── Supplied data
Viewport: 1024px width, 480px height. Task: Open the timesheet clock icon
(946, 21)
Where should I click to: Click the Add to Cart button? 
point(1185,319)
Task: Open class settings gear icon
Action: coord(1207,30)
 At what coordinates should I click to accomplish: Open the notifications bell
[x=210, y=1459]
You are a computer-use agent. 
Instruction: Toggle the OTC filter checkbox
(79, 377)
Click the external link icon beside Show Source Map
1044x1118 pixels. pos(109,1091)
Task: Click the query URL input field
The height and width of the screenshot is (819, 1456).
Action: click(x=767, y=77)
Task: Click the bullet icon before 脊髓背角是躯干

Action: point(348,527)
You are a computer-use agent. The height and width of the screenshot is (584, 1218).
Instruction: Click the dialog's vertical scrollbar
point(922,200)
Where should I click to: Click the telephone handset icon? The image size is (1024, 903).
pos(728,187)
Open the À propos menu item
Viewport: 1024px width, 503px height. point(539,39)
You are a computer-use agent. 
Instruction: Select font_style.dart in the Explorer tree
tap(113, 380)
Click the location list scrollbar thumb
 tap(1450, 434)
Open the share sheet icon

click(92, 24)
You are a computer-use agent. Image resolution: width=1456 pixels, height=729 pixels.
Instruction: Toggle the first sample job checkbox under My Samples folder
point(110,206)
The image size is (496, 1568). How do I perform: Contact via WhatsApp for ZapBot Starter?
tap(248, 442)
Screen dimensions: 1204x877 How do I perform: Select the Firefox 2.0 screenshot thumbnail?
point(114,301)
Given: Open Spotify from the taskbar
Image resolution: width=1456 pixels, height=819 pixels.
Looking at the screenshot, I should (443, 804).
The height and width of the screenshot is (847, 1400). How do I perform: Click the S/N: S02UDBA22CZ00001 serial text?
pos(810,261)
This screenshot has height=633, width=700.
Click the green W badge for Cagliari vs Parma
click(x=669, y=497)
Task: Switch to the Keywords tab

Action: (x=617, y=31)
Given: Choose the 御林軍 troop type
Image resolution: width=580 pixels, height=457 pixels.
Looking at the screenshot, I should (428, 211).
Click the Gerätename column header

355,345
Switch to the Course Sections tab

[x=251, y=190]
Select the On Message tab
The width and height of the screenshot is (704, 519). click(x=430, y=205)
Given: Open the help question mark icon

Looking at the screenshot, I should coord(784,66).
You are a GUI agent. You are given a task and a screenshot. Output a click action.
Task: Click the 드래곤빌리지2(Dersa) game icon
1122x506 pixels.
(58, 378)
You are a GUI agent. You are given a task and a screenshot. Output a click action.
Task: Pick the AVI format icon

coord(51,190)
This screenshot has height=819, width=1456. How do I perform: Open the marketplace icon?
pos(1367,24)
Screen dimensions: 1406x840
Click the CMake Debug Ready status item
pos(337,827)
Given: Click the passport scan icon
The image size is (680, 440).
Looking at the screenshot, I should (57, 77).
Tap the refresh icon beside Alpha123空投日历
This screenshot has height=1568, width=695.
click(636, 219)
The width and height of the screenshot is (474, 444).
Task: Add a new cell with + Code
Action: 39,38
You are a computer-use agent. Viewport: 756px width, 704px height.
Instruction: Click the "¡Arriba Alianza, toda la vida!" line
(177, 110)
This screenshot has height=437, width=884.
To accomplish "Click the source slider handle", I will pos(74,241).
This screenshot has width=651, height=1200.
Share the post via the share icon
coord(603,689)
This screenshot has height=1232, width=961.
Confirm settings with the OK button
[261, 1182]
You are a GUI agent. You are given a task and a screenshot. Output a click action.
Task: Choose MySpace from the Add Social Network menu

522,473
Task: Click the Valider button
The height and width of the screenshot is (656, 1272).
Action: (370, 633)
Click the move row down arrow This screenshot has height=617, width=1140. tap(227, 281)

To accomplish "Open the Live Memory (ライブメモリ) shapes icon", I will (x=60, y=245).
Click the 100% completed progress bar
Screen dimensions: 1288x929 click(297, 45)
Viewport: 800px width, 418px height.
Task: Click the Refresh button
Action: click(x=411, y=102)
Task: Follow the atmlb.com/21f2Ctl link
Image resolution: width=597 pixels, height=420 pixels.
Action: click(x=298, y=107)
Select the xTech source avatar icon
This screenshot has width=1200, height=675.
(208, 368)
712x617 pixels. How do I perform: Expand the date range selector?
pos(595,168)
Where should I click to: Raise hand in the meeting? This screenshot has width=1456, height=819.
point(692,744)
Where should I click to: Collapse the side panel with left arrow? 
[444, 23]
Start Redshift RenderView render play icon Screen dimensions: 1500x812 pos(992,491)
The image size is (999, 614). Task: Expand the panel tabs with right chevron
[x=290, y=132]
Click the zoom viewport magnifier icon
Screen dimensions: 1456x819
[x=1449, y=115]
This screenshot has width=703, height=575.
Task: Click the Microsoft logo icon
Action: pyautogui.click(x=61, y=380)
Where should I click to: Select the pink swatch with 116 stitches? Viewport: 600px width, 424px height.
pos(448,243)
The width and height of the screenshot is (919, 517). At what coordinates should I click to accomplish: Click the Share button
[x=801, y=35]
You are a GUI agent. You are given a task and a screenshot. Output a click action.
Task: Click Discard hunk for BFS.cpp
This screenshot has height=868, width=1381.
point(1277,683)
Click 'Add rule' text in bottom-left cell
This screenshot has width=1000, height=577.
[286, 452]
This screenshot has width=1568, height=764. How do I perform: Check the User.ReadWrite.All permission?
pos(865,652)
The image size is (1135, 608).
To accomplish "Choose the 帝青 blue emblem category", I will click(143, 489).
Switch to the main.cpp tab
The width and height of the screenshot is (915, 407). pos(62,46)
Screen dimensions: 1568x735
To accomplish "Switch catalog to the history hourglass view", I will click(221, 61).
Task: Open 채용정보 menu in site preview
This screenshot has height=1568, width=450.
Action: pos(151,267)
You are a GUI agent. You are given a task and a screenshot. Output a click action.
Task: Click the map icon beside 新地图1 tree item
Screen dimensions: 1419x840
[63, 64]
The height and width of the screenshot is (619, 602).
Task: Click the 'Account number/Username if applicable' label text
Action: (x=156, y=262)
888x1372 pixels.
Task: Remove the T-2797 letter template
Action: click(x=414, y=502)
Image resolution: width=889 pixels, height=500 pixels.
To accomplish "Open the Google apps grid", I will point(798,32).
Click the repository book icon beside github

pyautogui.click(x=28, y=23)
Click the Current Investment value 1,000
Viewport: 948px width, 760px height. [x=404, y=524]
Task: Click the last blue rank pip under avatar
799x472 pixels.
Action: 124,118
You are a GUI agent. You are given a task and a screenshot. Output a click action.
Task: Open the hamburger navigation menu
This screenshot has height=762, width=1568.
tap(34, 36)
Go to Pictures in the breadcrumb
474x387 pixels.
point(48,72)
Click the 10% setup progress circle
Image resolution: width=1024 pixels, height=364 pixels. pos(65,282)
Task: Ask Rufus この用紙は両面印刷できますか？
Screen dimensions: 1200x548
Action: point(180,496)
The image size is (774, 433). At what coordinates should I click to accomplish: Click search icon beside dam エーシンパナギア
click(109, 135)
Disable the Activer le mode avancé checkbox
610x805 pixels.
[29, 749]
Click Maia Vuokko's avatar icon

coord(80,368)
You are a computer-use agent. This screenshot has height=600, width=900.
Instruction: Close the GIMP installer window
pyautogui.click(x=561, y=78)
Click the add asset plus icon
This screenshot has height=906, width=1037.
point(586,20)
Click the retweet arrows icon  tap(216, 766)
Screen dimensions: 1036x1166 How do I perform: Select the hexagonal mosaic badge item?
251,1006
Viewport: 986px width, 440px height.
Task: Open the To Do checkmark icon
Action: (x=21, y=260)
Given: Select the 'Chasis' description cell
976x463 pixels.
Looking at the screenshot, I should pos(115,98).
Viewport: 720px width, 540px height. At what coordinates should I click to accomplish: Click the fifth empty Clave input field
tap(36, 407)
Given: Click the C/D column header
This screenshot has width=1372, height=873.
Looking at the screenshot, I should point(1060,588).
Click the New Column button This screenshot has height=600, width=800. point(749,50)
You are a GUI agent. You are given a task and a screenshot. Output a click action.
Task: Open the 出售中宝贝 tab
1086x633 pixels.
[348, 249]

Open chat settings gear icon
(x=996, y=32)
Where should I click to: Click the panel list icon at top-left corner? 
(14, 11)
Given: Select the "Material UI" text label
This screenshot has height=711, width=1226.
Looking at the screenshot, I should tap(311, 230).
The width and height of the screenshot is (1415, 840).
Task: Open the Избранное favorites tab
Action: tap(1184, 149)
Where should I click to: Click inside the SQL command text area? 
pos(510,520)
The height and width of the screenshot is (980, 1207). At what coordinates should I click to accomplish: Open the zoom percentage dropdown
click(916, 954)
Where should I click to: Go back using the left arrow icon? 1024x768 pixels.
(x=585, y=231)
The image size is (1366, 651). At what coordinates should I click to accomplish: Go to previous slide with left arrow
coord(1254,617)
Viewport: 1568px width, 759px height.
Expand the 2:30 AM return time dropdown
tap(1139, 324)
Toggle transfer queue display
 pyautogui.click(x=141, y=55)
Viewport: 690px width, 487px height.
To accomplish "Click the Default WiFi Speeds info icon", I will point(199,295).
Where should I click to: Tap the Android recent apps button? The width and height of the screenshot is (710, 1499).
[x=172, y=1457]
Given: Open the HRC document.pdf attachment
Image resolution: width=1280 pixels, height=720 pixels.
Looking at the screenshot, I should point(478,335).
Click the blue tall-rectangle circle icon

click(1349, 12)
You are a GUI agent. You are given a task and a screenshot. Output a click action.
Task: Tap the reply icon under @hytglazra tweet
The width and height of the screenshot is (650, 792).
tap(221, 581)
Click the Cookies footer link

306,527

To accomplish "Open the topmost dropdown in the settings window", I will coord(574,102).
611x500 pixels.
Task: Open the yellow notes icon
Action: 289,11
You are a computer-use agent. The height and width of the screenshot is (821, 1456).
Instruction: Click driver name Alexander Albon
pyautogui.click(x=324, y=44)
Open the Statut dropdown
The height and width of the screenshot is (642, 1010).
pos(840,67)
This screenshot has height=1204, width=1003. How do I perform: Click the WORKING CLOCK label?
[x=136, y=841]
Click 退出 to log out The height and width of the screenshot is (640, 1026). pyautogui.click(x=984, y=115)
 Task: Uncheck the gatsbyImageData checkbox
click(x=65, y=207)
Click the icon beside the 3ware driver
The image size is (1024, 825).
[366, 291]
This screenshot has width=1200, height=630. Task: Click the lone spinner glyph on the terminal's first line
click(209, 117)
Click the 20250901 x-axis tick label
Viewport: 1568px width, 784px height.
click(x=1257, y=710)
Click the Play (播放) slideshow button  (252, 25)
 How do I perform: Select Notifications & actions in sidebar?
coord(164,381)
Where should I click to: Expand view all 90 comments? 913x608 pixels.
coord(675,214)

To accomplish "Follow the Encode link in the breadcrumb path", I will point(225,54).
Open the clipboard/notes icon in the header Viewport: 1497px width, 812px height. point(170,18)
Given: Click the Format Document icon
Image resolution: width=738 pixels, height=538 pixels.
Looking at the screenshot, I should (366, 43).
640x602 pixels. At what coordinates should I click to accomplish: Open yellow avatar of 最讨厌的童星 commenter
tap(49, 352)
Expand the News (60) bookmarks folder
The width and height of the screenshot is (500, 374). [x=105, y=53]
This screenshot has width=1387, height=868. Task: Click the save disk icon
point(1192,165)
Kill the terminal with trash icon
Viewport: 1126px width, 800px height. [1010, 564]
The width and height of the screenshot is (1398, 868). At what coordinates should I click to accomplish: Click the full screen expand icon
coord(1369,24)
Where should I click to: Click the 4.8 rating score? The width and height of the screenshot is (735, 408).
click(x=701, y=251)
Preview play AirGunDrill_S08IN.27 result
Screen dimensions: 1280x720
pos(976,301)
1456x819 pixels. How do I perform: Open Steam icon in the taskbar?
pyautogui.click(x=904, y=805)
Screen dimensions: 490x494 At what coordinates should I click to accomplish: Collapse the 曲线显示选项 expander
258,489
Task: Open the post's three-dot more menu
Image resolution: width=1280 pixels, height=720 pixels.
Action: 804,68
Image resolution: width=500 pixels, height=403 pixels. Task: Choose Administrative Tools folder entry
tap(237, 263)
────
» **Exercise**
Report how many lines of the entries contain the word "Choose", giving only the number.

» **Problem solution**
4